A Louisiana judge ruled Monday that Robert Durst, the millionaire real estate heir charged with first-degree murder, will be held without bail.
When FBI agents arrested Durst last week at a New Orleans hotel, according to court documents, he had a loaded .38-caliber revolver, 5 ounces of marijuana, his passport and birth certificate, a neck-to-head latex mask with salt-and-pepper hair attached and more than $40,000 cash, mostly in $100 bills.
Dick DeGuerin, a Texas attorney who was cleared last week to represent Durst in Louisiana, held a seconds-long news conference after Monday's hearing, saying he had no hope for bail so the judge's decision was not surprising.

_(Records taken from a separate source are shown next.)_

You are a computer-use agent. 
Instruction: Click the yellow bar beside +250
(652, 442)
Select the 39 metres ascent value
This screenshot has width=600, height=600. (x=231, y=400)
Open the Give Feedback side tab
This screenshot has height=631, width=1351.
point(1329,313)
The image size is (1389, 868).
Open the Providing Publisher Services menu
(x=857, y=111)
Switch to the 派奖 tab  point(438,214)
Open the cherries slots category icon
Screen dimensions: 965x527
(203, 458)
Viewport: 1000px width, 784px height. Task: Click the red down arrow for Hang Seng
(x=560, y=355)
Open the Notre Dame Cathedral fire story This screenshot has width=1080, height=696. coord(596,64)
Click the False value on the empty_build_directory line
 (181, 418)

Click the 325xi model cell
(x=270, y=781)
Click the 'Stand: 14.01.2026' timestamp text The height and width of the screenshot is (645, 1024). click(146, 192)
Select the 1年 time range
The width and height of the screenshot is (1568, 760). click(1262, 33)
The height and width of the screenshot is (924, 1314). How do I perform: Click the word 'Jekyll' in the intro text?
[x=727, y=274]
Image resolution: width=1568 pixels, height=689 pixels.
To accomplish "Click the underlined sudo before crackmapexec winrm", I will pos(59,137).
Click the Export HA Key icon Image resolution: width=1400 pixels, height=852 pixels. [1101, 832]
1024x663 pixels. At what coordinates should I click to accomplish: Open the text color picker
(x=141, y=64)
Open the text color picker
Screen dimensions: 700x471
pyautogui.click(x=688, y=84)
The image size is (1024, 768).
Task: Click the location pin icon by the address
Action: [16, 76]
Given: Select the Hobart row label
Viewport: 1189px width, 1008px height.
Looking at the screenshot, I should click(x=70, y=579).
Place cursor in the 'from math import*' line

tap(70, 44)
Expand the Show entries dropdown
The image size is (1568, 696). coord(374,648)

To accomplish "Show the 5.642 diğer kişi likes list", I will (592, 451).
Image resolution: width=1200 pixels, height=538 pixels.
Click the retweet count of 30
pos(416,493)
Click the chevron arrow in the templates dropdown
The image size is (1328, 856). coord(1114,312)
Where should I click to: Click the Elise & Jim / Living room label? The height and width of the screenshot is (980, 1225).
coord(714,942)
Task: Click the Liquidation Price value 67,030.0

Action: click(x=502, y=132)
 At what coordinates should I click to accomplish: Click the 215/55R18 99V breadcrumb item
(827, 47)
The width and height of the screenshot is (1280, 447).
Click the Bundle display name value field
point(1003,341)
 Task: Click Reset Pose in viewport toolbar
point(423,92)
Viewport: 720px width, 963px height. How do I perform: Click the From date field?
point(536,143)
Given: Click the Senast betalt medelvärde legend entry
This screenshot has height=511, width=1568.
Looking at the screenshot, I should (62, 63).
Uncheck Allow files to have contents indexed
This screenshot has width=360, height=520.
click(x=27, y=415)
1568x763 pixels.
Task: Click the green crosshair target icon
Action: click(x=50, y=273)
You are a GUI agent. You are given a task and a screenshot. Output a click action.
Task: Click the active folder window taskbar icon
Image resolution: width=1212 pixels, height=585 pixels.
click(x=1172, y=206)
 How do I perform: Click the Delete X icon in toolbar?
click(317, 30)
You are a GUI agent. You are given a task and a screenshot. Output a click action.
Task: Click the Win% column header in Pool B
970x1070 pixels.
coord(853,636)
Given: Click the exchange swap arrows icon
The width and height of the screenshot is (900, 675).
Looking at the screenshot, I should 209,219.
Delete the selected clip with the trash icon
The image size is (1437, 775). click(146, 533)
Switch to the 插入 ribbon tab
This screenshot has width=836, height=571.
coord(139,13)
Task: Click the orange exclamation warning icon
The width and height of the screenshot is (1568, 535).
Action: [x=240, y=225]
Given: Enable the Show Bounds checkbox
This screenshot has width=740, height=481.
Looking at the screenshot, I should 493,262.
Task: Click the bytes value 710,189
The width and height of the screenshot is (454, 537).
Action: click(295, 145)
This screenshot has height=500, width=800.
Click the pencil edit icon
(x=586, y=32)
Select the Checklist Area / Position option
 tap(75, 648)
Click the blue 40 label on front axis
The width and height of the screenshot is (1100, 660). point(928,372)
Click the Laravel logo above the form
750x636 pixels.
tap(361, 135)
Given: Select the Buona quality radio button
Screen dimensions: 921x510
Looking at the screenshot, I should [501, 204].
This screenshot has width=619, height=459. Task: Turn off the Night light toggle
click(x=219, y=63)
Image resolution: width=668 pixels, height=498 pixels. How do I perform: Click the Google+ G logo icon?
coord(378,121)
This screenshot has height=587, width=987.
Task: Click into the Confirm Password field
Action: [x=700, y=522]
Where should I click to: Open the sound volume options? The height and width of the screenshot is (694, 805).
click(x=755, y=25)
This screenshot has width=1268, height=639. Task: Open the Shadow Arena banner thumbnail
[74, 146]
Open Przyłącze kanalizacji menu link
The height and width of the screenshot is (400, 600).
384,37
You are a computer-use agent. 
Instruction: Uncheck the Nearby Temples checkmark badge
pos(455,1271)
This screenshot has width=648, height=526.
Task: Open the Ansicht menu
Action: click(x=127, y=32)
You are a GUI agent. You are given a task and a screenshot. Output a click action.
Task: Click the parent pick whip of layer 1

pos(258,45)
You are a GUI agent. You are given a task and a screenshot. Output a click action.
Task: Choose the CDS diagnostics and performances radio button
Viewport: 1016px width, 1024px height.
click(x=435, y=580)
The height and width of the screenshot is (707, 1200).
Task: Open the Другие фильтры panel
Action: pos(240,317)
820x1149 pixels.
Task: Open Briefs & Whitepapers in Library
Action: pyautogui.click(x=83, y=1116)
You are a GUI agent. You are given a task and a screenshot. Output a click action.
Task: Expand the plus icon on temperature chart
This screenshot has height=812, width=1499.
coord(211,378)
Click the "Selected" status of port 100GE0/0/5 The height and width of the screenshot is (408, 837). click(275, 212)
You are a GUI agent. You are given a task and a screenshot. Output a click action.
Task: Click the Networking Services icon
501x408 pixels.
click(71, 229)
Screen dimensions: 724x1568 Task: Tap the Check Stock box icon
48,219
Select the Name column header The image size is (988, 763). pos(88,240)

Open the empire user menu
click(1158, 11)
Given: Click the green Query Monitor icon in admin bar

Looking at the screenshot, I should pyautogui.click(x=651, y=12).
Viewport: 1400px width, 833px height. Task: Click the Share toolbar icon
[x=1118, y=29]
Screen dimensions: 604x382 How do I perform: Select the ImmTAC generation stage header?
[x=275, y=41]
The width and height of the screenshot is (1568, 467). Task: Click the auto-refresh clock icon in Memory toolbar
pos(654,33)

The legal team, however, did obtain "a lot of information," he said, and a preliminary hearing was set for April 2.
"All in all, I think this has been a very good day for us," he said on the courthouse steps. He walked off without elaborating.
Durst, who appeared in court wearing an orange prison uniform and shackles, was arrested last week after federal agents tracked his cell phone, according to information presented in court Monday. Authorities knew he had left his hometown of Houston when his mobile phone pinged a tower 85 miles east, in Beaumont, Texas.
Authorities tracked him to a hotel after he called his voice mail from a Marriott in New Orleans.
He was booked on charges of possession of a firearm by a convicted felon and possession of a firearm in the presence of a controlled dangerous substance, court documents said.
Durst, the subject of HBO's true-crime documentary "The Jinx," was placed on suicide watch, according to police, but DeGuerin said last week that Durst needed to be in a hospital setting, not because of the possibility of suicide, but because he has serious medical conditions.
The 71-year-old is suffering from hydrocephalus, which has required brain surgery in the past, DeGuerin said. Doctors implanted a stent on the right side of his head, the attorney said last week.
Durst appeared in court Monday with his head shaved, the stent prominent.
The Los Angeles County district attorney filed a first-degree murder charge against Durst last week. If convicted, he could face the death penalty.
Prosecutors accuse Durst of "lying in wait" and killing Susan Berman, a crime writer and his longtime confidante, because she "was a witness to a crime."
Berman was shot in the head in her Beverly Hills, California, home in December 2000, shortly before investigators were set to speak with her about the 1982 disappearance of Durst's first wife, Kathleen McCormack Durst.
Durst has long maintained he had nothing to do with Berman's death or his wife's disappearance.
He's being held on drug and weapons charges in Louisiana as he awaits extradition to Los Angeles to face the murder charge.
Durst, whose real estate developer family is among New York's wealthiest, has a net worth of about $100 million and had been withdrawing large sums of money from various bank accounts, including daily withdrawals of $9,000 over 35 days since October, court documents said.
It's not the first time he's been accused of murder. He admitted to killing and dismembering his neighbor in a 2003 trial, but he was acquitted after arguing he acted in self-defense.